Who? CDC now recommends booster shots for everyone 12 years old and older.

When? Depends on which vaccine you received initially:

  • Pfizer-BioNTech or Moderna: You should get a booster FIVE months after your last primary dose.
  • Johnson & Johnson/Janssen: You should get a booster TWO months after your primary dose. 

Which vaccine should you get?

  • CDC recommends the Pfizer-BioNTech vaccine for children and either the Pfizer-BioNTech or Moderna boosters for adults, regardless of which shot(s) you got initially.
  • Johnson & Johnson’s Janssen vaccine is NOT recommended except in limited circumstances.
  • You do NOT need to boost with the same vaccine you received initially.

Additional Primary Doses for People who are Immunocompromised:

Who? Moderately or severely immunocompromised people five and older who received initial doses of the Pfizer-BioNTech or Moderna vaccines.

When? 28 days after your second shot.

Which vaccine? Get the same vaccine you received for your first two doses. (CDC does NOT recommend mixing and matching for your additional dose).

Keep in mind: This is NOT the same as a booster shot, if you are 12 or older you should still get a booster shot after you complete your primary doses.

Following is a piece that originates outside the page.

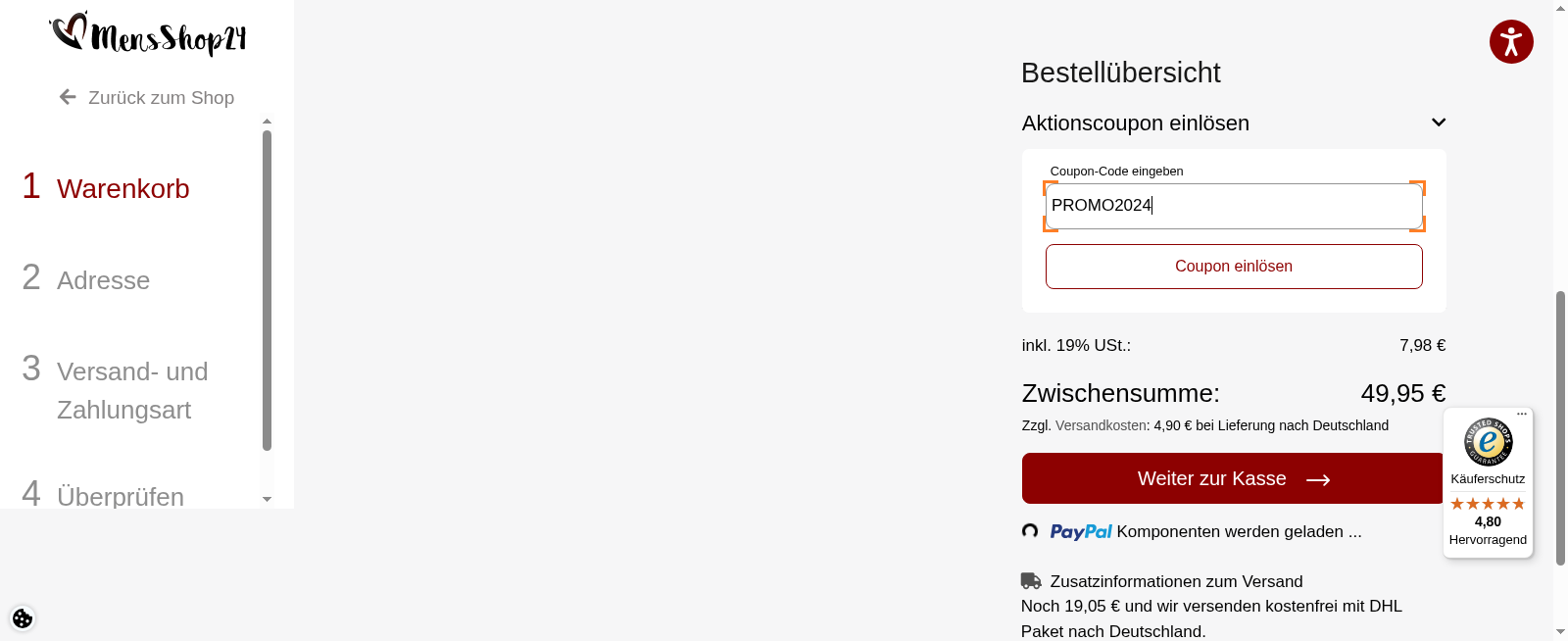Click the loading spinner next to PayPal
The image size is (1568, 641).
(1031, 531)
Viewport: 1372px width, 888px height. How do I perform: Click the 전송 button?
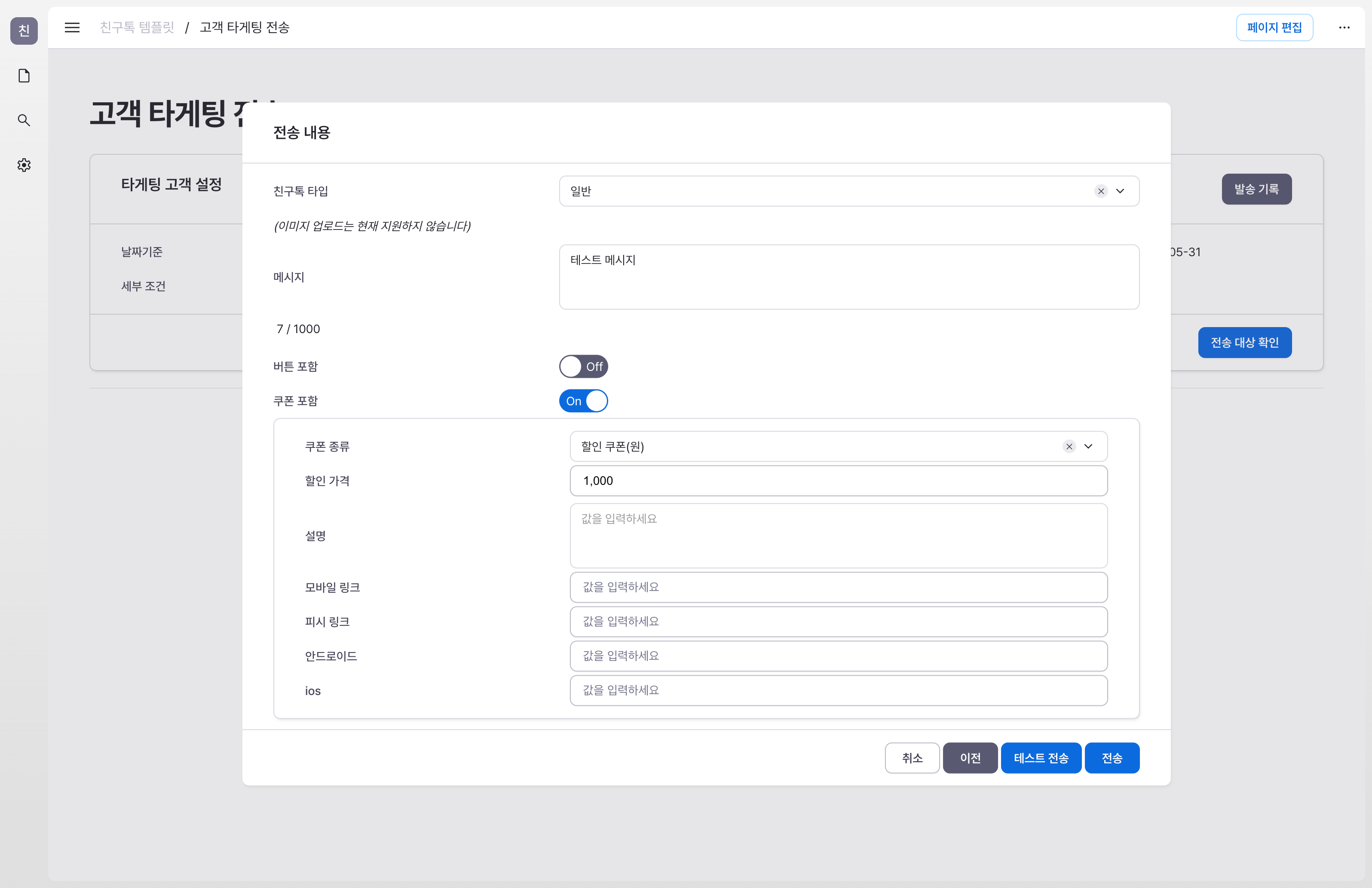pos(1112,757)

In other words, you should get a booster five months after your third Pfizer or Moderna shot or two months after your single Johnson & Johnson shot.

Getting your vaccine or booster

  • Find a vaccination site: Visit, Text your ZIP code to 438829, or call 1-800-232-0233.
  • Help for people with disabilities: The Disability Information and Assistance Line (DIAL) can be reached by calling 888-677-1199 or by emailing any time. 
  • Help for older adults: Call the Eldercare Locator at 800-677-1116 or visit the website to chat live or browse resources.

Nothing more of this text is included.